Musicians, detective, doctors demystify work world for Brooklyn Park children Youths discover that jobs aren't always glamorous

March 25, 1996|By Consella A. Lee | Consella A. Lee,SUN STAFF

Police officers are likely to spend more time in the office writing reports than fighting the wheel during a high-speed chase. Sometimes lawyers have to defend people they know are guilty. And not all music careers involve performing on stage.

All of the careers, though, require mastering at least three basic subjects: reading, writing and arithmetic.

That's what kindergartners through sixth-graders at Brooklyn Park Elementary School learned Friday during career day, when they were visited by workers from the community: a detective, a librarian, a carpenter, a veterinarian, a lawyer turned preacher, an emergency room nurse, a paramedic, a musician and others.

The youngsters had a million questions for the speakers who passed through their classrooms.

A group of first-graders wanted to know what kind of animals Dr. Stanley E. Schultz cared for at the Anne Arundel Veterinarian Hospital.

A chorus of "eeeewwwss" rang out when Dr. Schultz added rats to the list of his animal patients.

He told the children veterinarians typically work 12 to 14 hours a day and must go to school for four more years after getting an undergraduate degree.

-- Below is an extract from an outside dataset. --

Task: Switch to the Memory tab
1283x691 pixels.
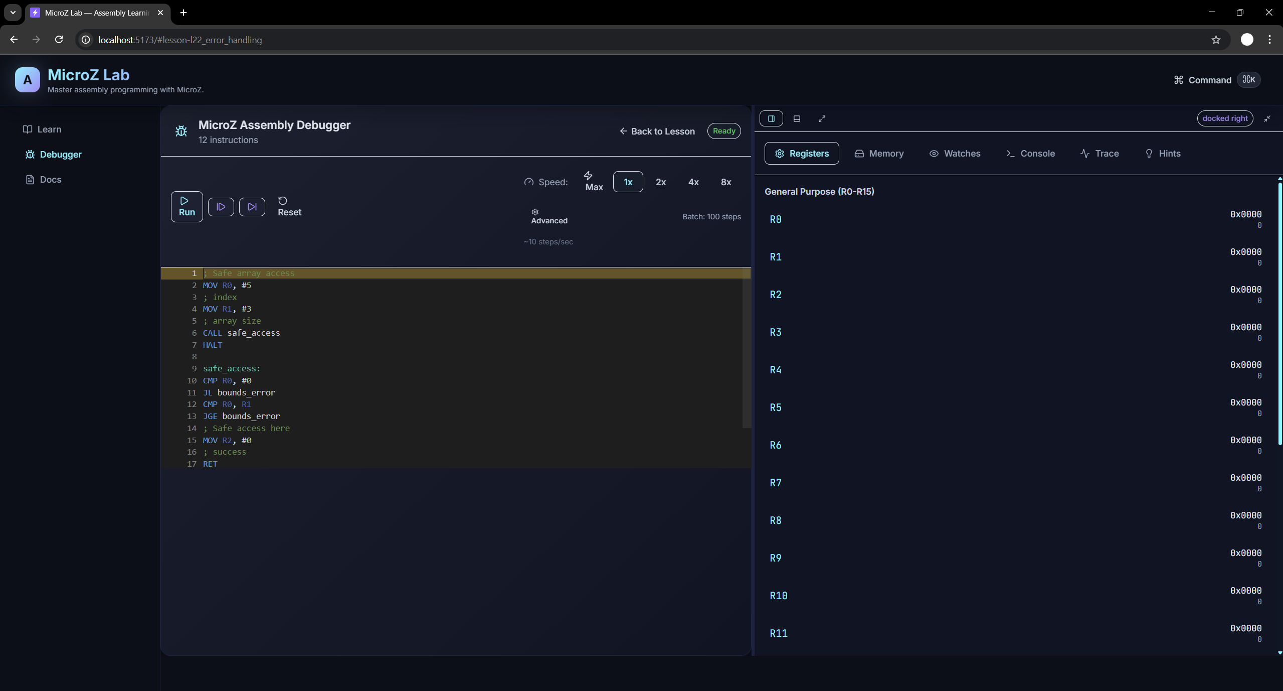Action: [x=878, y=154]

Some parents took time off from their jobs to speak at the school.

Anne Arundel County Detective William H. Booth's two sons, Corey, a kindergartner, and Christopher, a third-grader, asked him to speak to their classes.

Christopher's class wanted to know if all police officers ate doughnuts (no), if they shot people (rarely) and if they got into high-speed chases (sometimes).

Detective Booth told the children that television shows and movies give a distorted view of an officer's average day.

"On TV, everybody sees police driving from call to call and involved in chases. But in real life the biggest job a police officer has is to take pen to paper and do reports," he said.

David A. Bunn, director of the jazz ensemble at the Peabody Conservatory of Music in Baltimore, and his sister, Gabrielle A. Goodman, a singer and songwriter, took fifth-graders on a tour of musical styles, starting with Duke Ellington's "It Don't Mean A Thing" and ending with "Somewhere Over The Rainbow" from "The Wizard of Oz."

The children snapped their fingers and scatted "do wop, do wop, do wop" along with Ms. Goodman.

They told the children that while performing artists may be the most familiar musicians, there are also satisfying behind-the-scenes jobs as lyricists, arrangers and music teachers.

They added that an artistic career isn't all glamour. Artists must master the education basics so they can write songs, understand contracts, manage their money and communicate with others.

The Rev. L. Lyn O'Berry, a minister who used to be a lawyer, told a group of fifth-graders not to limit themselves to one career.

"I've had two callings and it might happen to you," said Mr. O'Berry of First Baptist Church of Brooklyn. "You aren't just limited to one thing in life, and don't ever think you are."